◆ Problem to solve
Each line with the word "agent" must appear in the answer, copied from the records.

◆ Available data
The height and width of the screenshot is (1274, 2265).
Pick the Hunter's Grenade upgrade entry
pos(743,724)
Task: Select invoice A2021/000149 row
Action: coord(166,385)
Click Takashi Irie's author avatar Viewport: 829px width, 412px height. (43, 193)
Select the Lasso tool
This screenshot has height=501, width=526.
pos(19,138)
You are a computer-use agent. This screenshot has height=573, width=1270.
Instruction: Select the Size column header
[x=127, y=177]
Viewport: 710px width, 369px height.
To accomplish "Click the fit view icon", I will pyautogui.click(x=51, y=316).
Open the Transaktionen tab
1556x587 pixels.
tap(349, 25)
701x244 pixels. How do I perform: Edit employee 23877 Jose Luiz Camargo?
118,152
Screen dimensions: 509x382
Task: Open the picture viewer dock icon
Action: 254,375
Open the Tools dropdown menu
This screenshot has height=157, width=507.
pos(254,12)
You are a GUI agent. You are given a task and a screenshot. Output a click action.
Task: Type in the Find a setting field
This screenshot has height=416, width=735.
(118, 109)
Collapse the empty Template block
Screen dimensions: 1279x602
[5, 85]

◆ Reply
You are a computer-use agent. This screenshot has height=573, width=1270.
You are a GUI agent. You are given a task and a screenshot. Output a click action.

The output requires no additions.